According to HKCO Executive Director Dr Celine Chin, this piece intimately captures the dialogue between a husband and wife prior to the husband’s departure in the army particularly through a woodblock motif. Most importantly, Terracotta Warriors is not so much about war, but focuses on the soldiers’ cry for peace and a longing for home. It is this focus on peace that dictated artistic director’s Yan programming of the concert.

To end the evening was an expected gesture of generosity through not one but two encore pieces: a medley of three brilliantly orchestrated Christmas carols (Joy to the World, Silent Night and Jingle Bells) followed by the theme song of the kungfu TV series Legend of the Condor Heroes (1983), a timeless classic and signature encore piece of the HKCO.
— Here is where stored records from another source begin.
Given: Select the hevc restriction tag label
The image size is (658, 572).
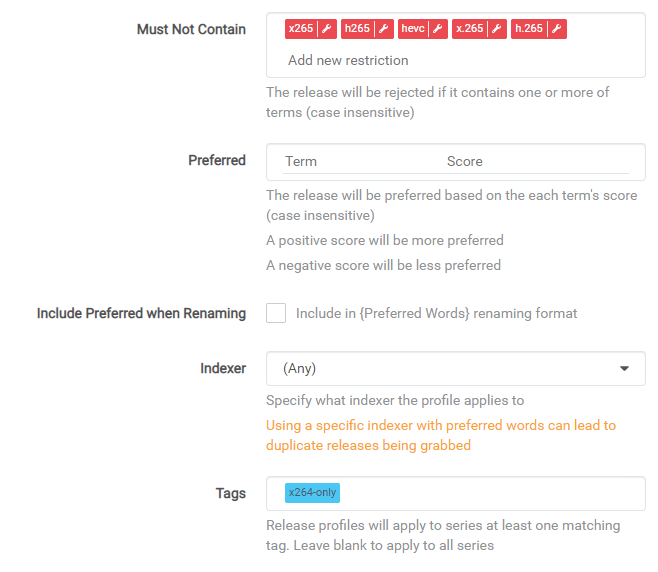Looking at the screenshot, I should coord(413,29).

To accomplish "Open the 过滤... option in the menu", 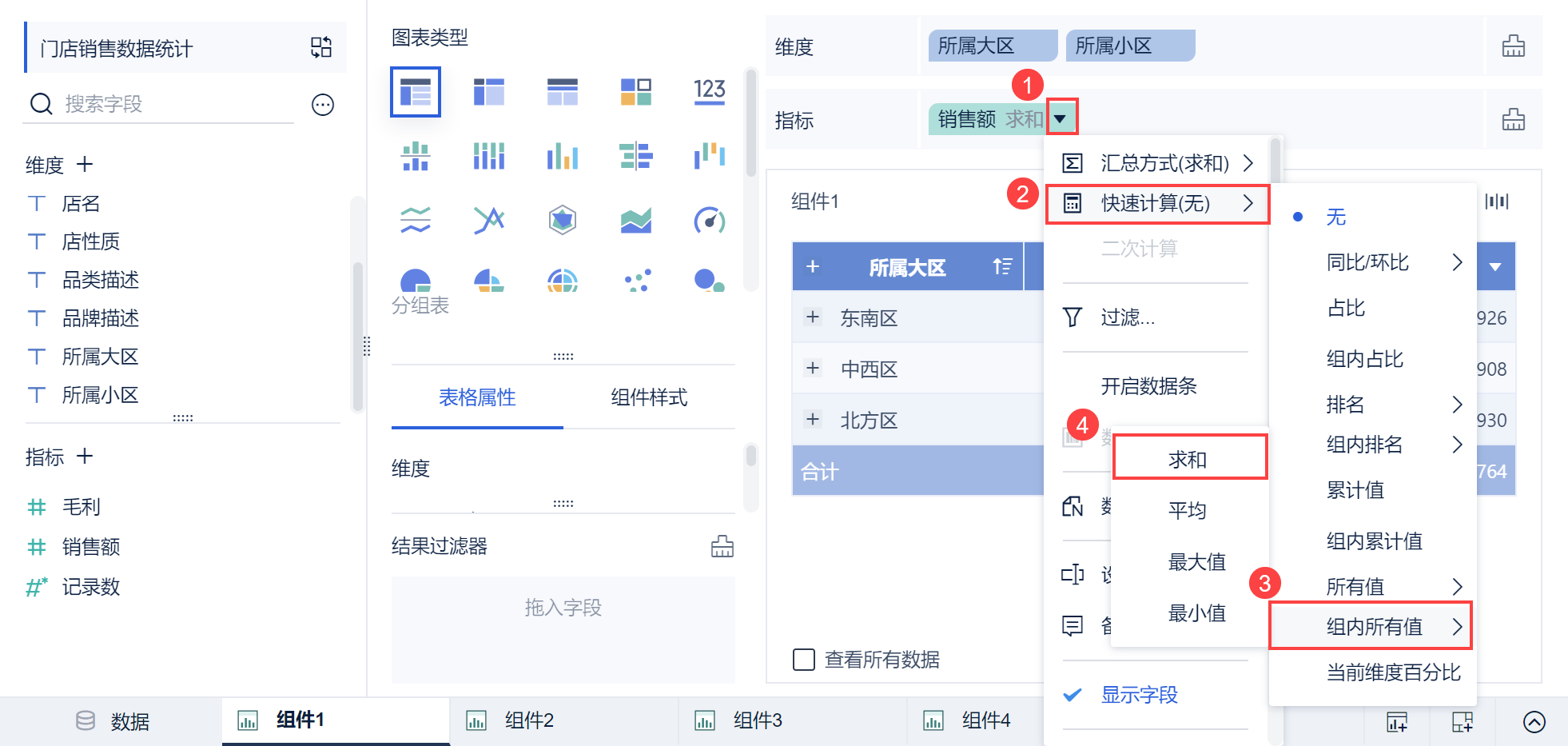I will pos(1128,317).
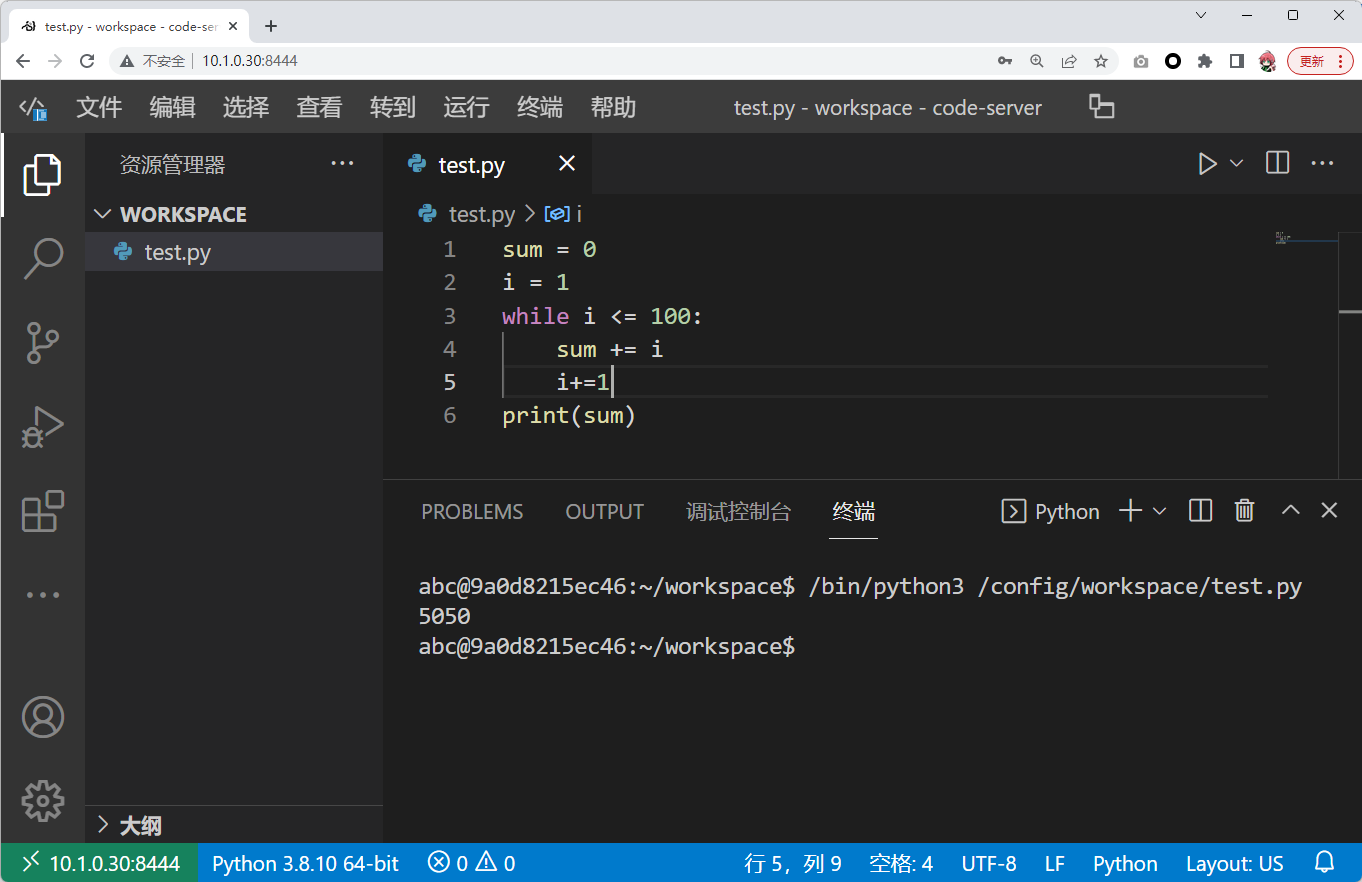Click the UTF-8 encoding status button
This screenshot has width=1362, height=882.
(988, 864)
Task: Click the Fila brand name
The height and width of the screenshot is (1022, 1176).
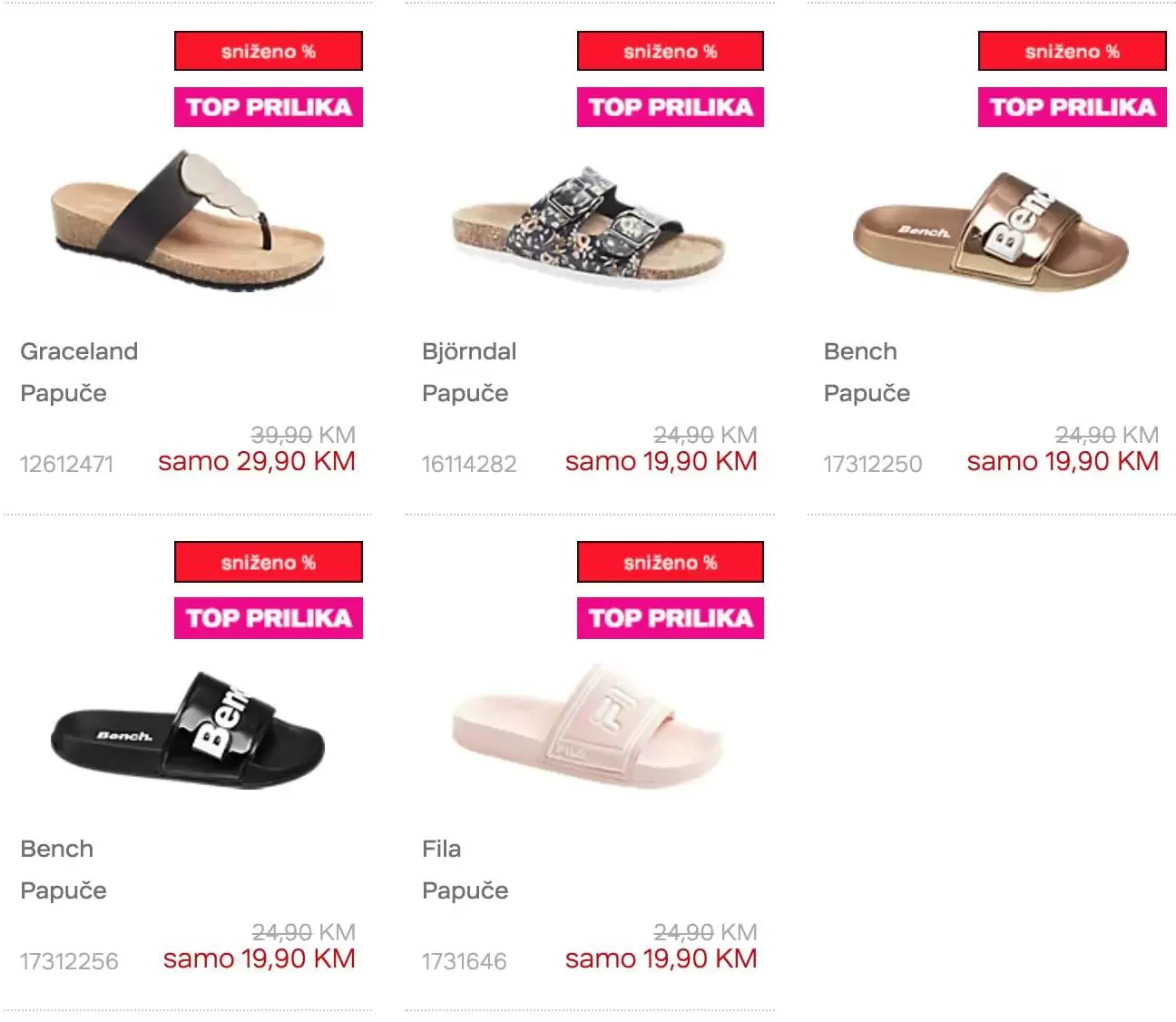Action: click(442, 849)
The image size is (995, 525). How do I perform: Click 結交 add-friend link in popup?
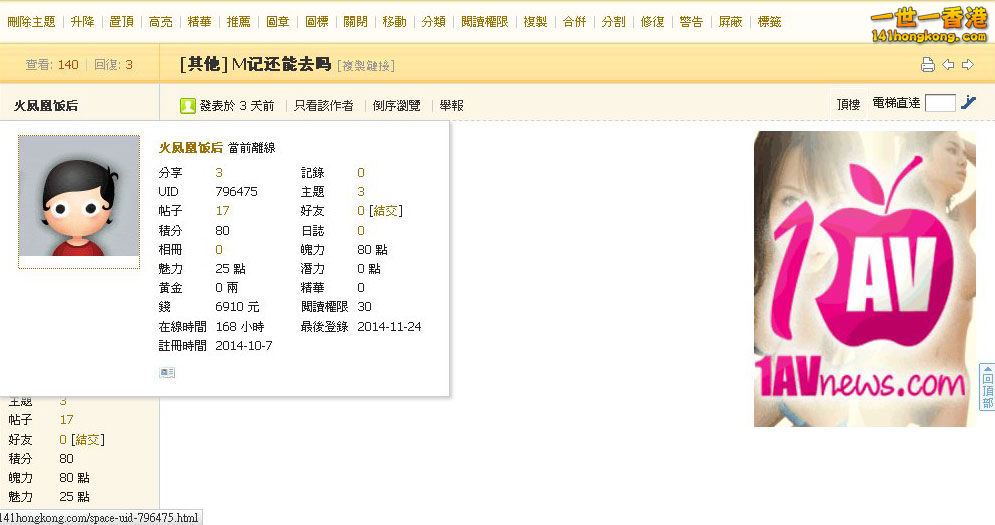click(386, 211)
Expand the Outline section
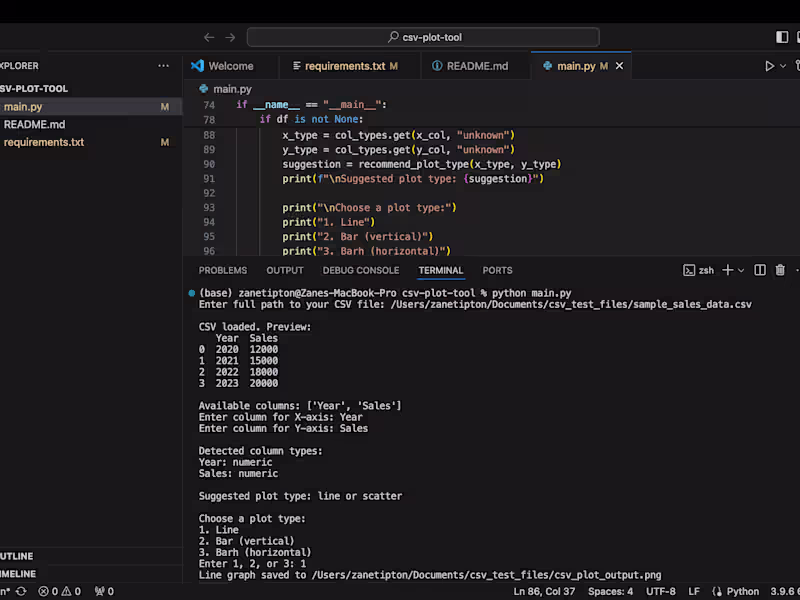The height and width of the screenshot is (600, 800). click(x=18, y=556)
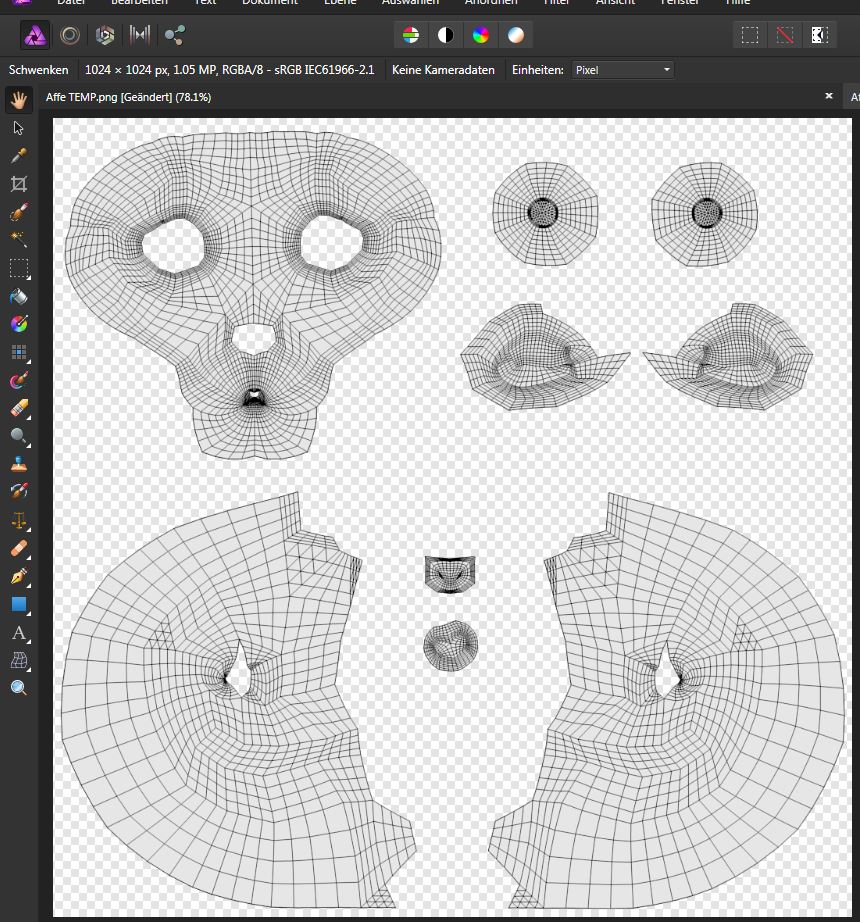Select the Clone stamp tool
The width and height of the screenshot is (860, 922).
18,464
Ausfeng has once again produced an excellent display of Chinese culture in Australia, this time in collaboration with the China Arts and Entertainment Group. Under the expert leadership of conductor Rupert Woo Park Tuen, the concert sits in the liminal space between tradition and innovation, showcasing what Chinese instruments in their modernised forms can do while demonstrating the potential for future cross-cultural collaborations.